Stored data entries –
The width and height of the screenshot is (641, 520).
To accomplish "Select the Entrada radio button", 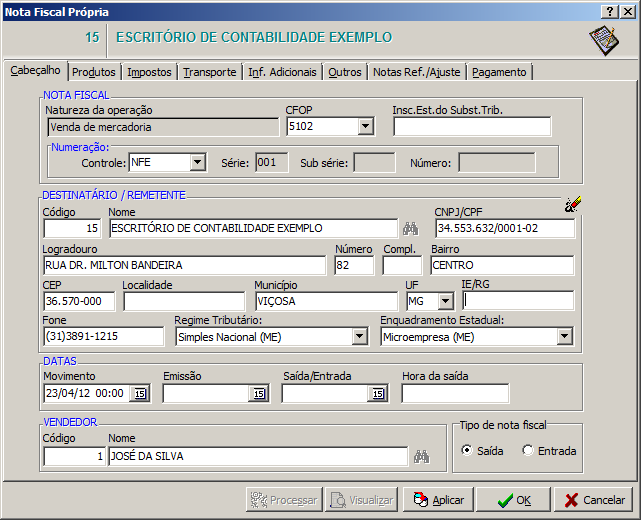I will tap(528, 451).
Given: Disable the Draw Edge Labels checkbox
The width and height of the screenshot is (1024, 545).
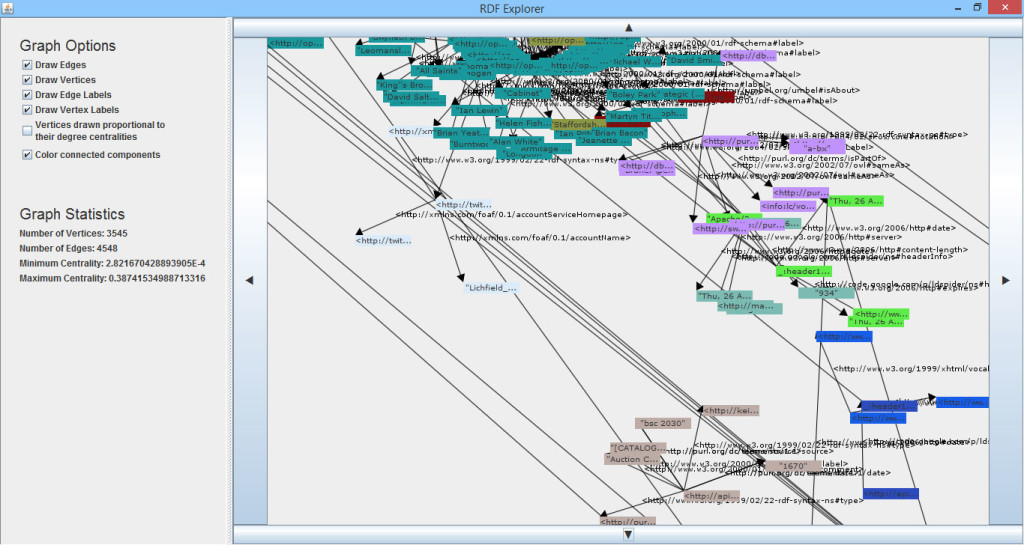Looking at the screenshot, I should click(x=28, y=96).
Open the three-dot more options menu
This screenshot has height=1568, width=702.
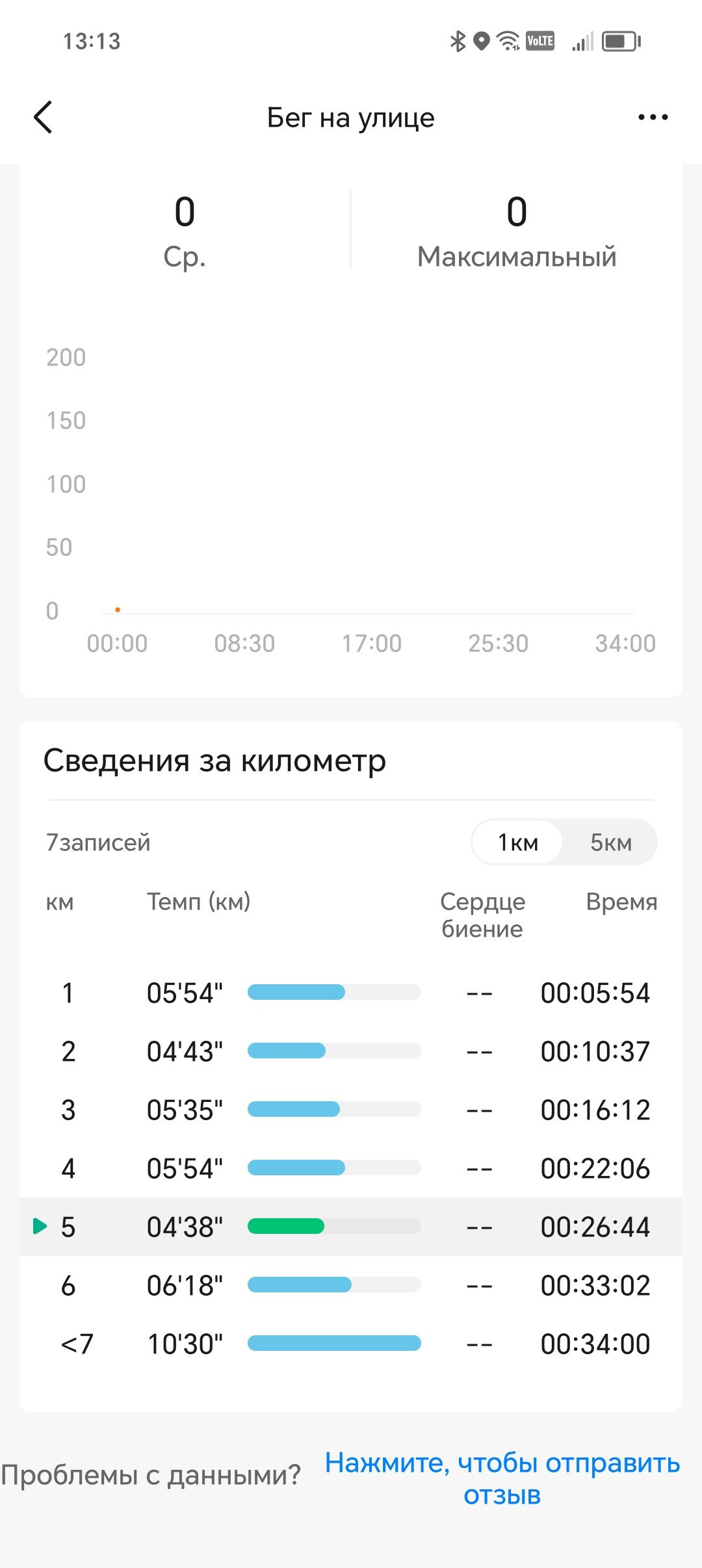[653, 118]
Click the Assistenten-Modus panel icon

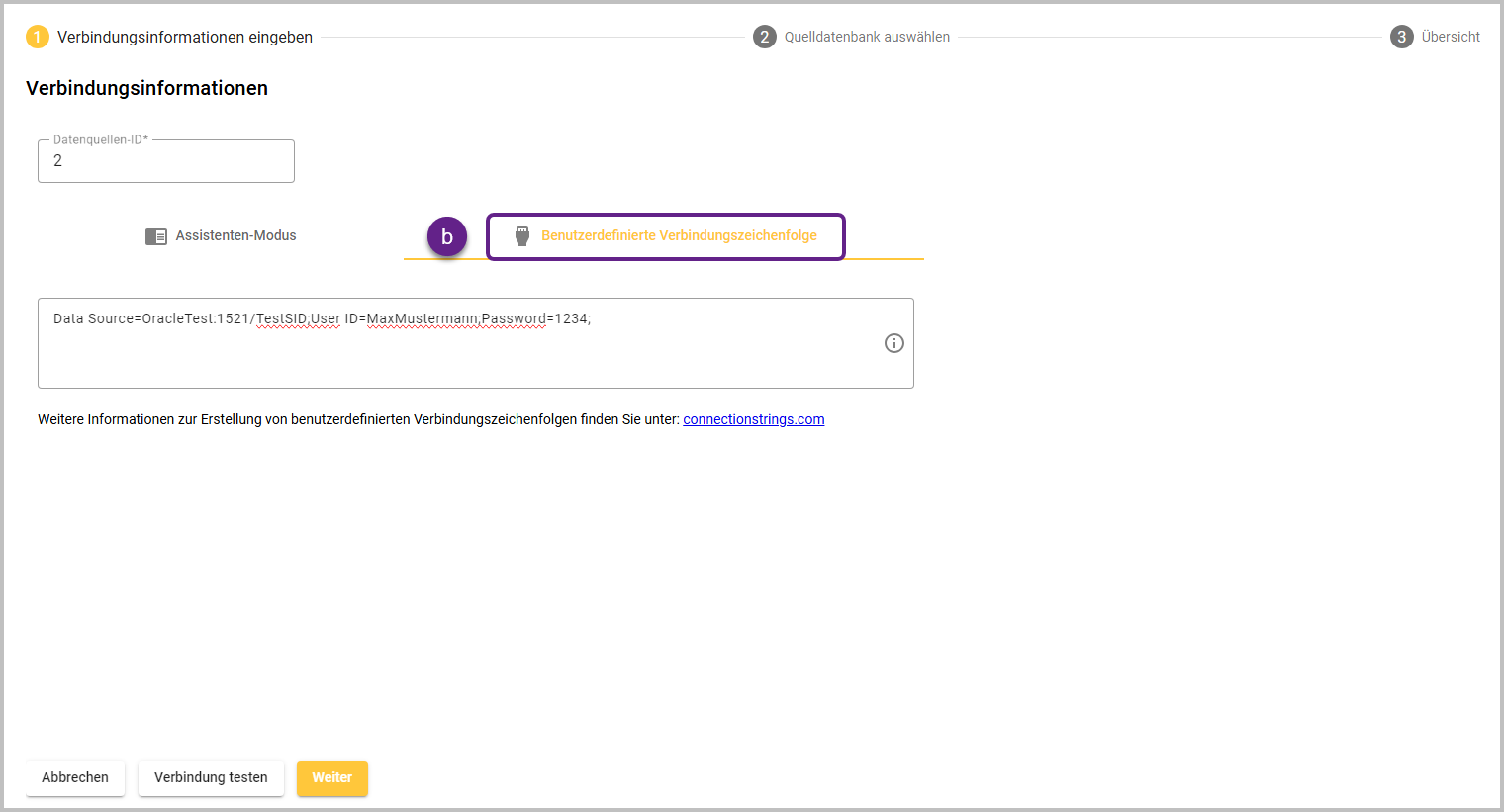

ACTIVITY –
Please write out, exactly, every line from the line with "This screenshot has height=1568, width=702." through the final line of the data above, leaving out pictures.

EXPECTED ANSWER –
This screenshot has height=1568, width=702.
[653, 118]
Click the Assistenten-Modus panel icon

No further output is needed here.